[YOUR GOAL] Going line by line through the entries below, tally those that hold the string "agent". Give only the total.

[THE DATA]

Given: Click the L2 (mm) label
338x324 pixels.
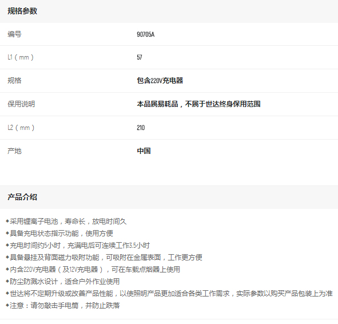Looking at the screenshot, I should pos(21,128).
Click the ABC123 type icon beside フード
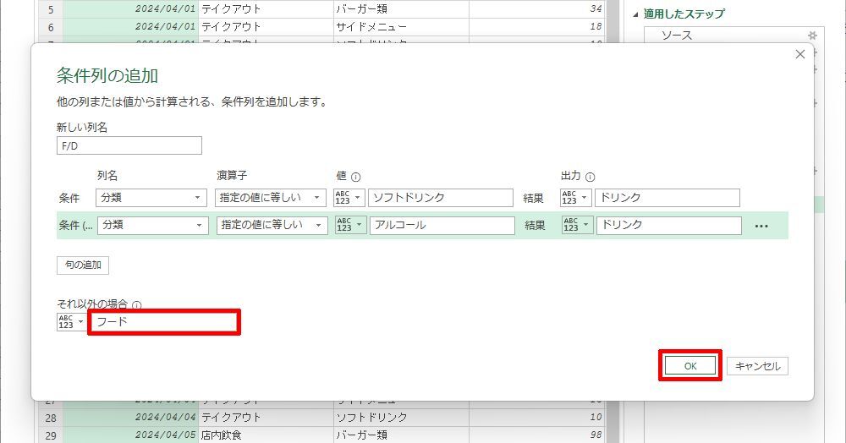 pos(71,322)
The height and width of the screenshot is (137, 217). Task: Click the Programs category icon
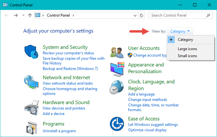[32, 127]
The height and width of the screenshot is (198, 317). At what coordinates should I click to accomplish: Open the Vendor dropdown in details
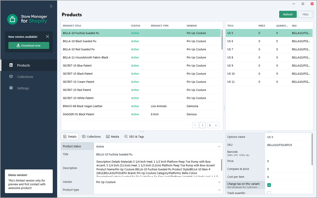pos(159,182)
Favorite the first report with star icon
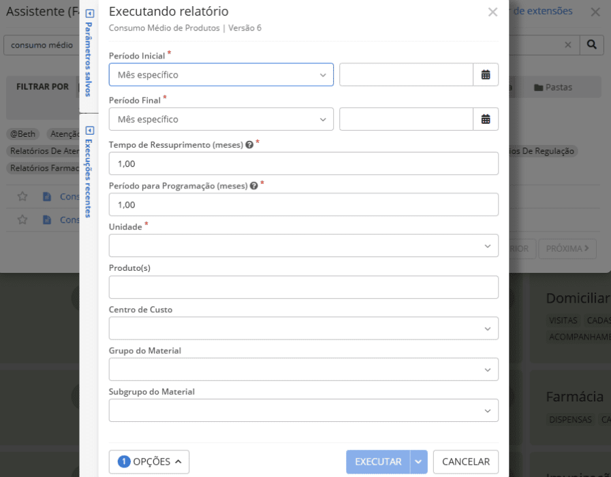The width and height of the screenshot is (611, 477). pyautogui.click(x=22, y=197)
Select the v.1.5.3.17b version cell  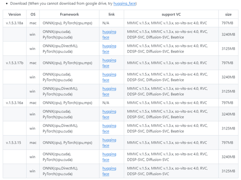[x=15, y=63]
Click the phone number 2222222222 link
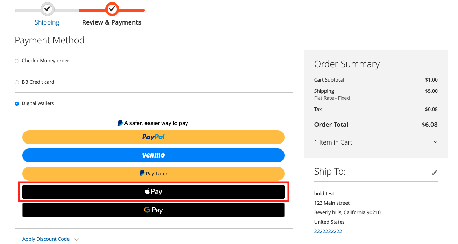The image size is (458, 244). click(328, 231)
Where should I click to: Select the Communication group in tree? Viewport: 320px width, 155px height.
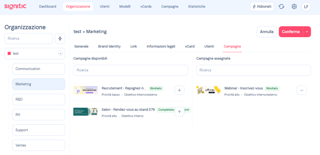[38, 69]
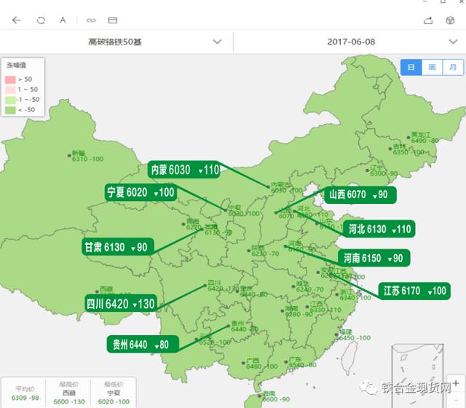Click the copy link icon
This screenshot has width=466, height=408.
[x=91, y=20]
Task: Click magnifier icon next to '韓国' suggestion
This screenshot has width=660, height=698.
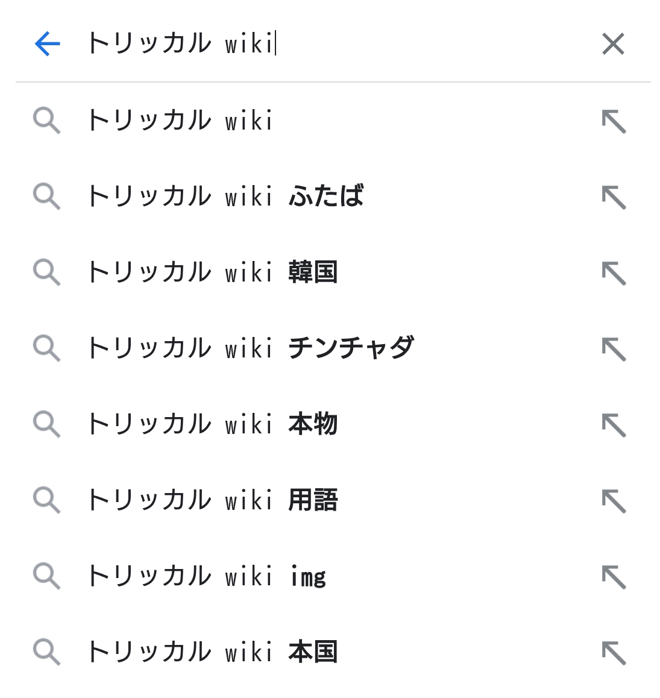Action: click(46, 273)
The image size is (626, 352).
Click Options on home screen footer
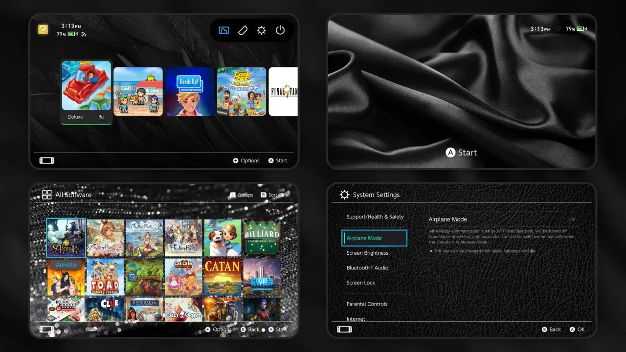[x=246, y=160]

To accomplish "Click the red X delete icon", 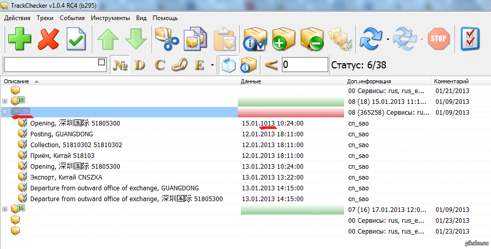I will pos(48,39).
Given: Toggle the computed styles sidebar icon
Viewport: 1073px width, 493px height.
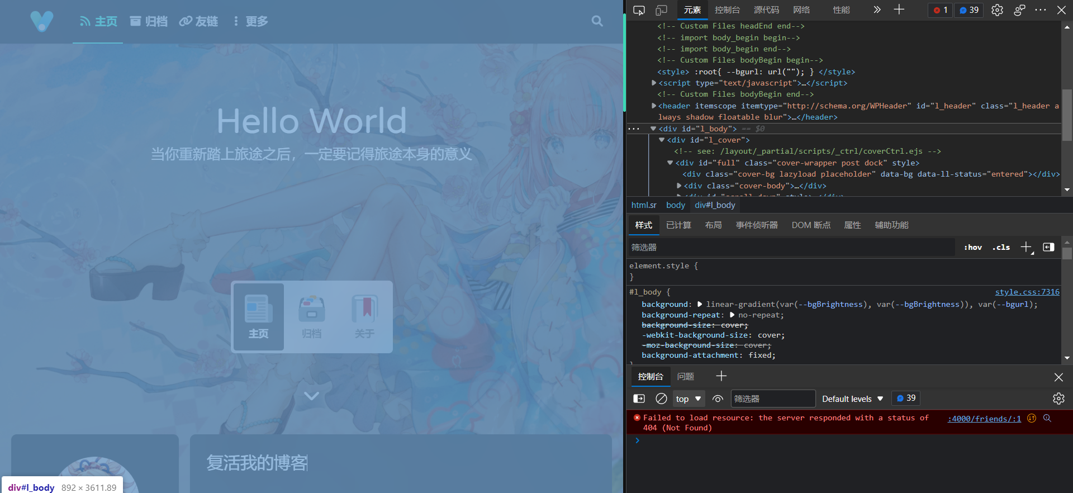Looking at the screenshot, I should [x=1048, y=247].
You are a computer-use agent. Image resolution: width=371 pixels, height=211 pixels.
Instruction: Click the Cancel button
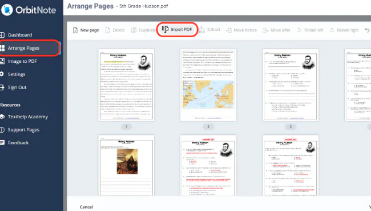(x=86, y=207)
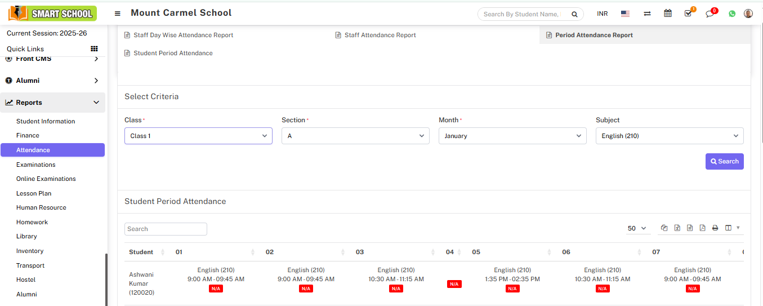Viewport: 763px width, 306px height.
Task: Open the calendar icon in header
Action: pos(668,14)
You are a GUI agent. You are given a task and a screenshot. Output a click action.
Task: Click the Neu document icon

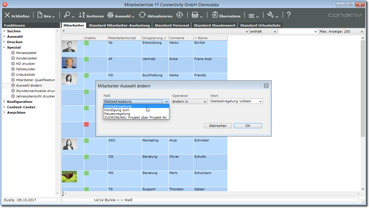[40, 15]
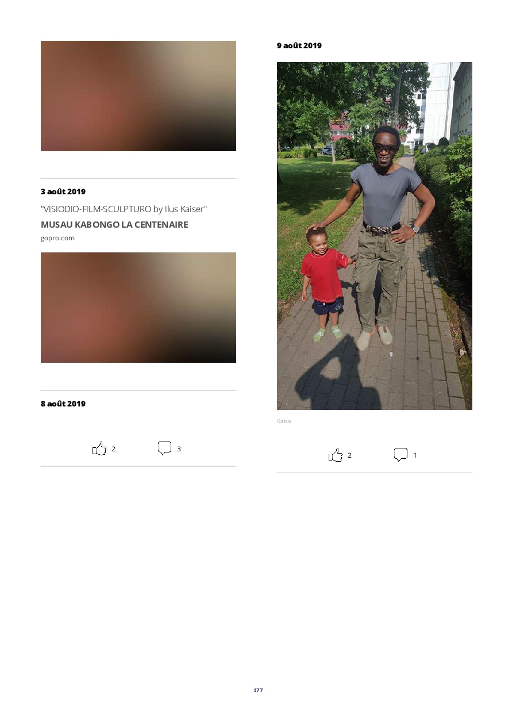Image resolution: width=516 pixels, height=706 pixels.
Task: Click the comment bubble icon below Kaisa photo
Action: [401, 455]
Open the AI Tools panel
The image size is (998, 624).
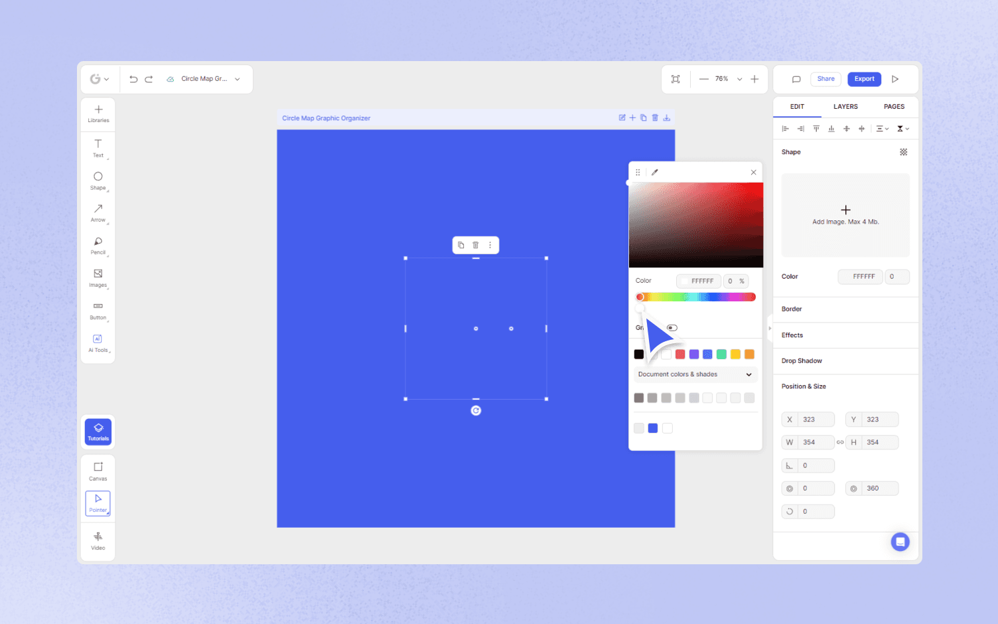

[COMPLETED EXERCISE] 2